成蹊大学経営学部・客員教授の高橋暁子氏は、「SNSと情報リテラシー/ソーシャルメディア研究」が専門。「SNSを安全に楽しく活用するため、現代人に必須の情報リテラシーを実践的に学ぶ」をテーマに講義をしている。企業の公式SNSアカウントの運用について、戦略のコツや炎上対策などを聞いた。
なんでもSNSで検索する時代
─現代社会における、SNSの利用状況をどのようにご覧になっていますか。
大学で学生たちの声を聞くと、現代は「なんでもSNSで検索する時代」だと言えます。SNS上の投稿を見るのはもちろんですが、検索も検索サイトではなくSNSを使うのです。
この傾向は、若年層だけにとどまりません。中高年層やシニア層でも、SNSの利用時間が増えている印象です。
─そうした中、企業の広報活動における公式SNSアカウントの運用は必要不可欠だと言えるでしょうか。
そうですね。あらゆる世代がSNSを活用するようになった現代においては、企業が自社の製品やサービスの認知を図ったり、リーチしたりするためにSNSは欠かせません。
最近のSNS利用者は、検索の際、自らの欲しいもの、気になったもの、「こうなりたい」という理想像など、なんでも入力する傾向があります。そのため、人々のニーズや気になっているワードをベースに、タッチポイントを設けやすくなっています。
─他方で、あえてSNSから撤退する企業もあります。この現象はどう見るべきでしょうか。

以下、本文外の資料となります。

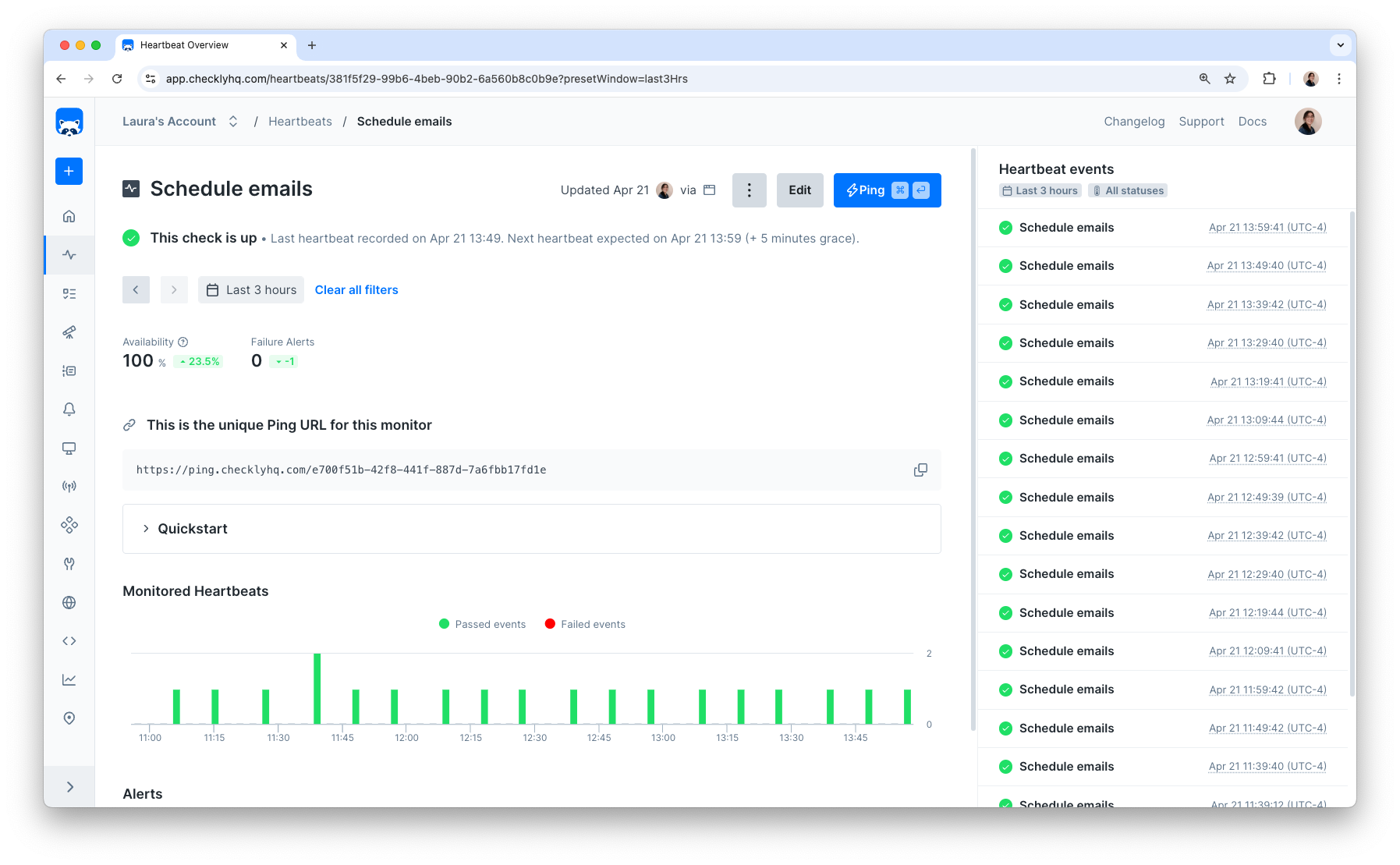Select the location pin icon in sidebar
This screenshot has width=1400, height=865.
click(69, 718)
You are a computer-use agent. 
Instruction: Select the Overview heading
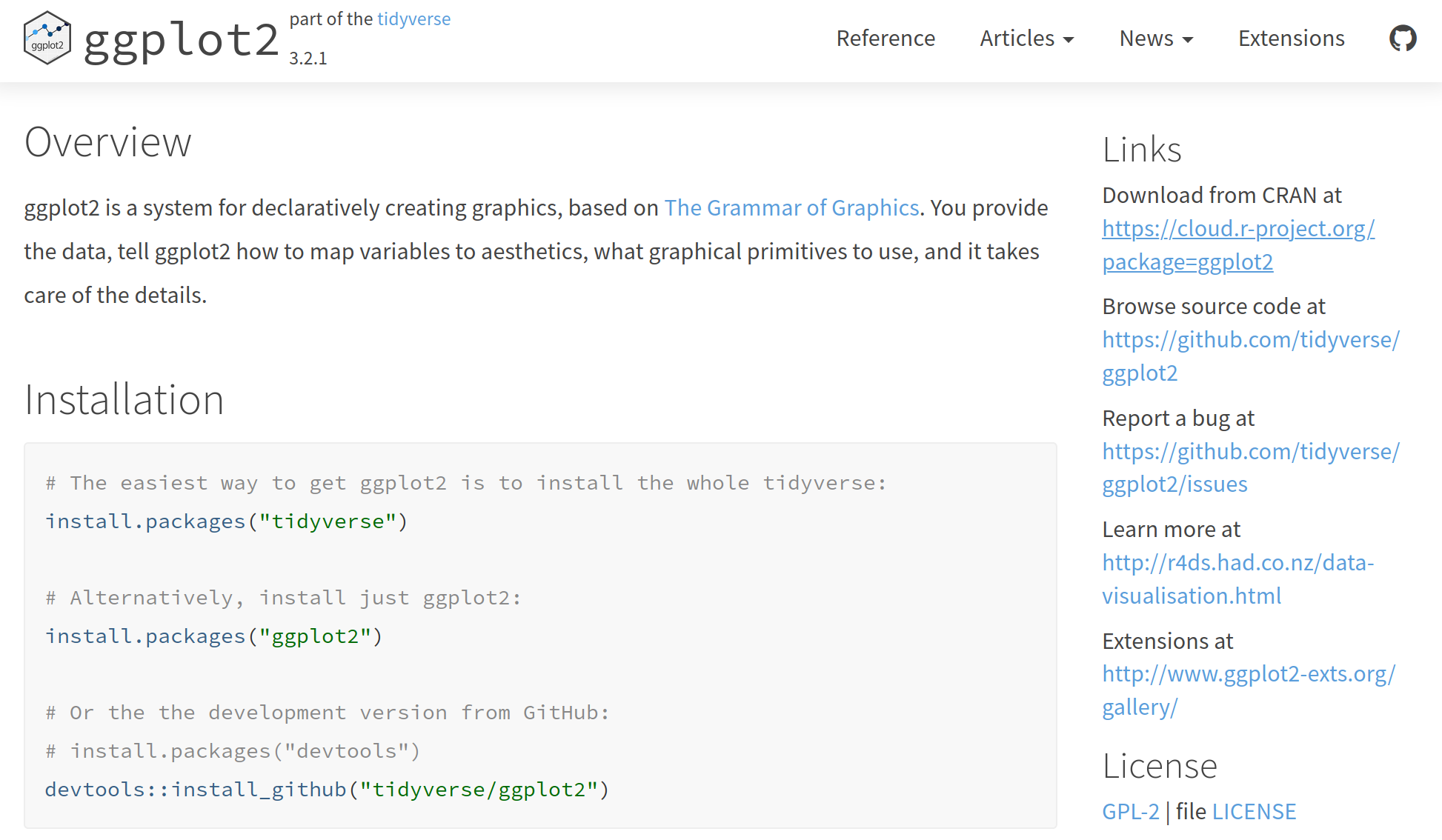pos(107,141)
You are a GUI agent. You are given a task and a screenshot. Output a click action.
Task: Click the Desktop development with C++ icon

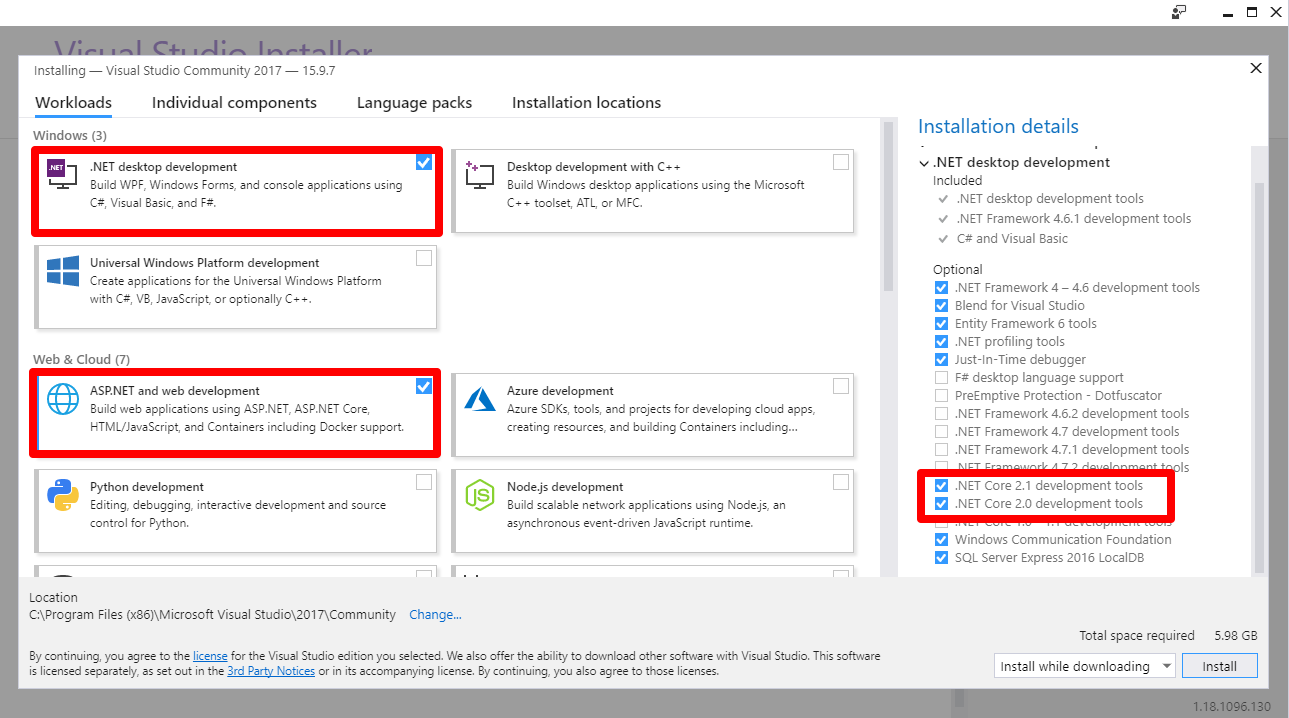point(479,174)
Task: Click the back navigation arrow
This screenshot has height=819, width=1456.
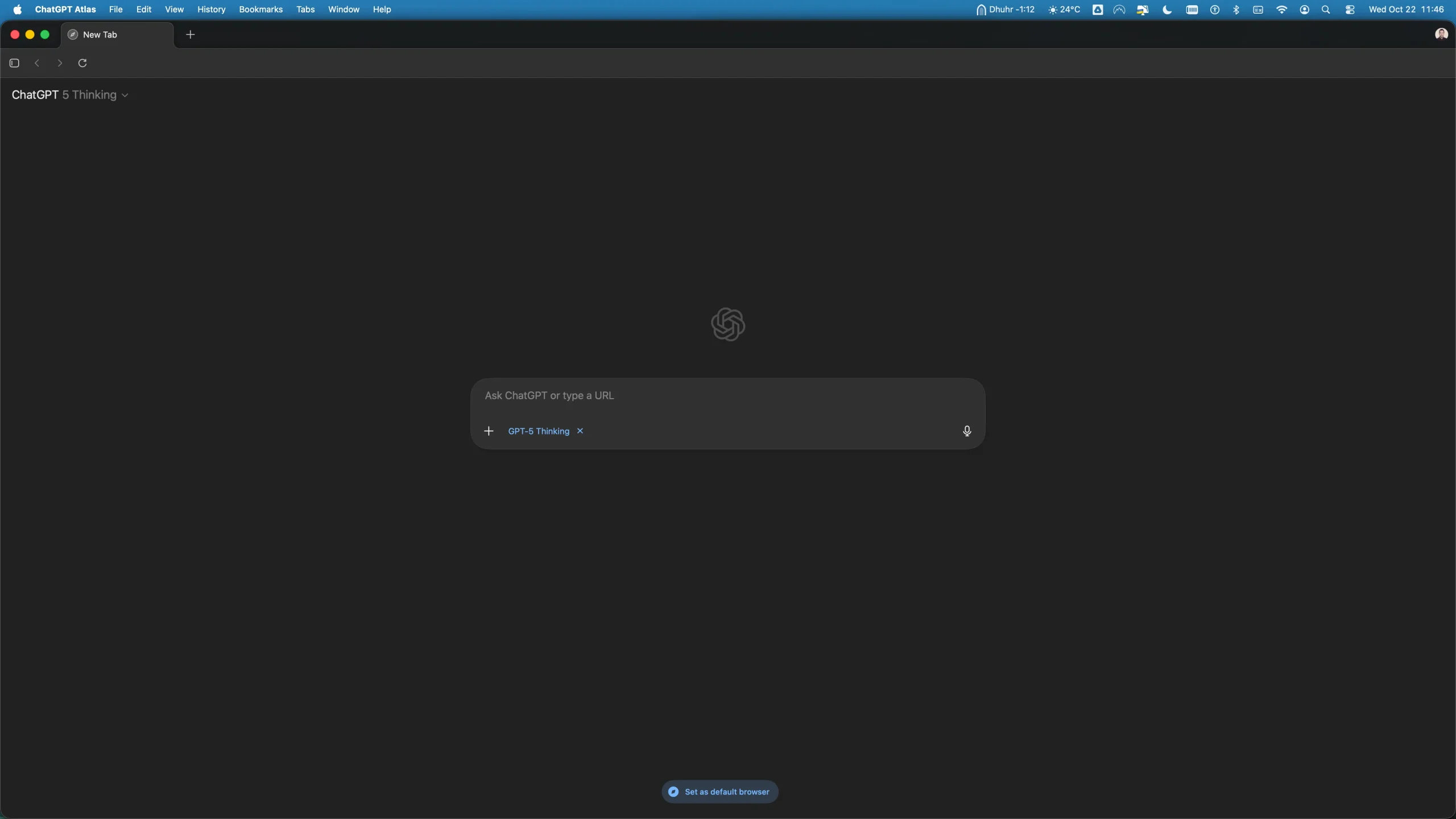Action: [37, 63]
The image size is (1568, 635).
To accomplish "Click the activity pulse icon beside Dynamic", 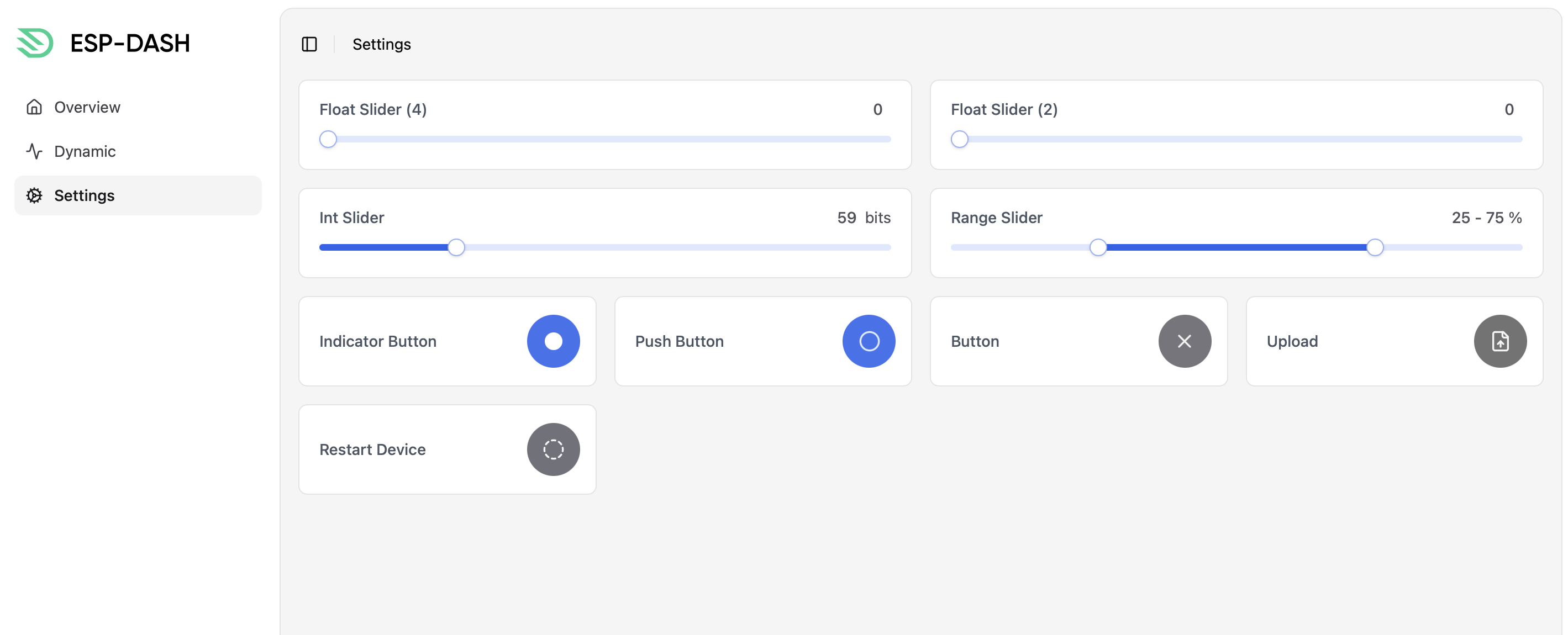I will coord(34,151).
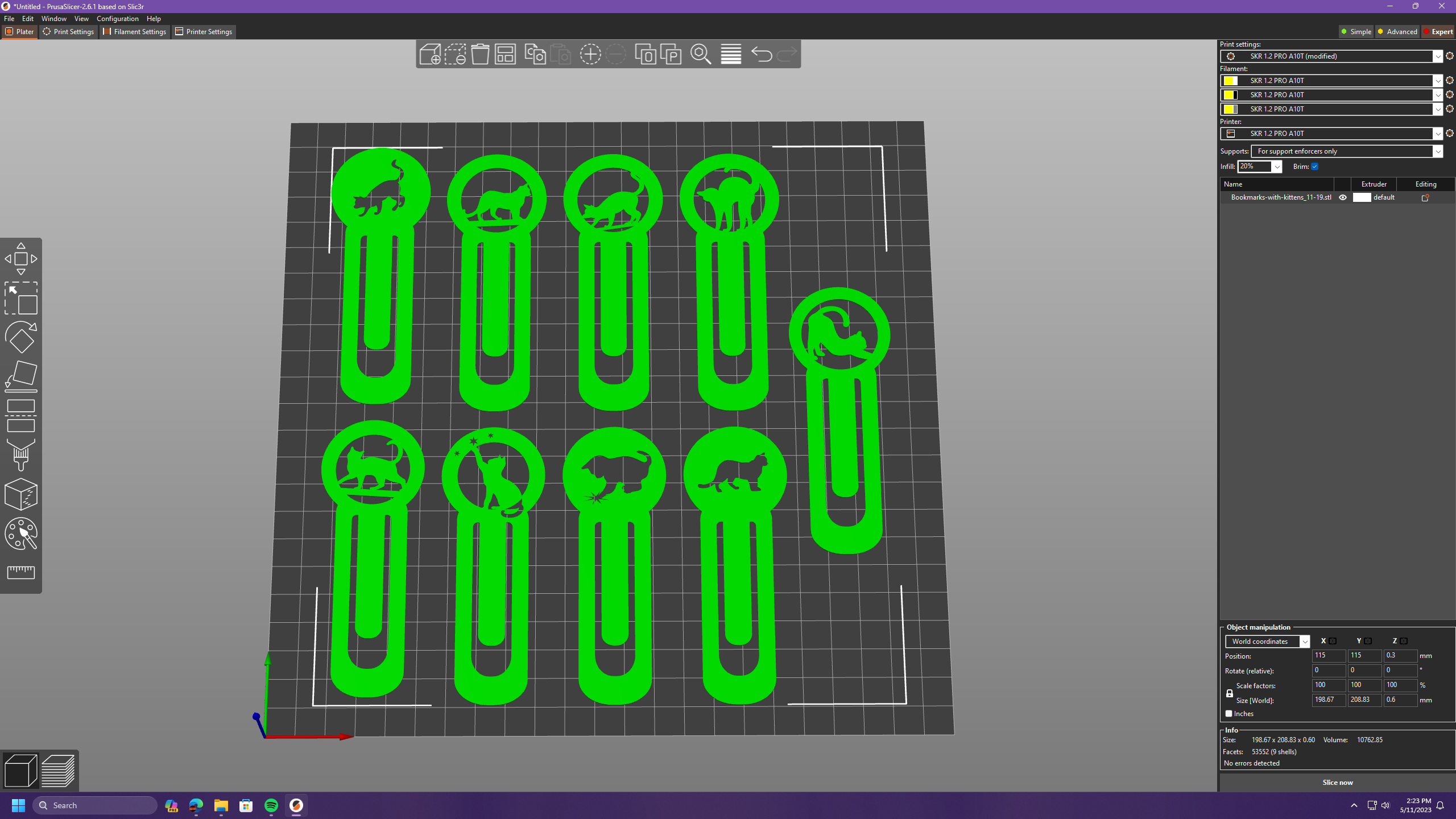Select the Scale tool in left toolbar

pyautogui.click(x=21, y=299)
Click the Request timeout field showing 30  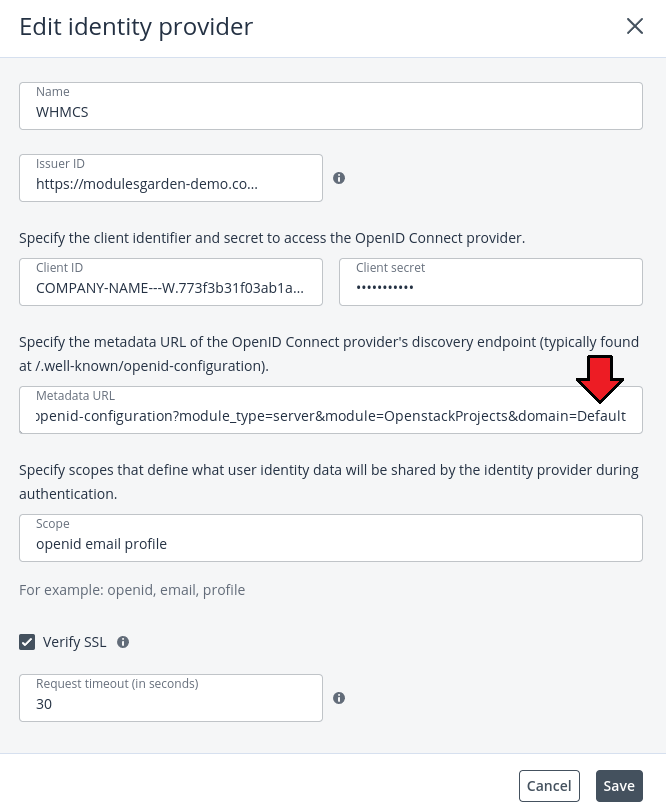tap(170, 704)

「自社のポリシーや考えにそぐわないので撤退する」という明確な考えがあれば、それも有効だと思います。逆に、撤退しなければその企業の本当のファンたちは、「この企業はSNS活用とは相容れない考えを持っているはずなのに、なぜSNSを使い続けているのだろう」と考えてしまいます。そのため、そうした齟齬や矛盾を解消するために必要なことです。
また、高級ブランドでもSNSから部分的に撤退している事例もあります。「憧れの対象であること」で高い価格を払って製品を購入してもらったり、「他の人たちとは違う自分になれる」ということでブランド価値を構築したりしている企業などです。これは、あえてSNSと距離を置くことでブランドイメージを保っていると考えられます。
図1 現代におけるSNSの特徴
●若年層にとどまらず、あらゆる世代がSNSを活用するようになっているため、企業広報にSNSは必要不可欠。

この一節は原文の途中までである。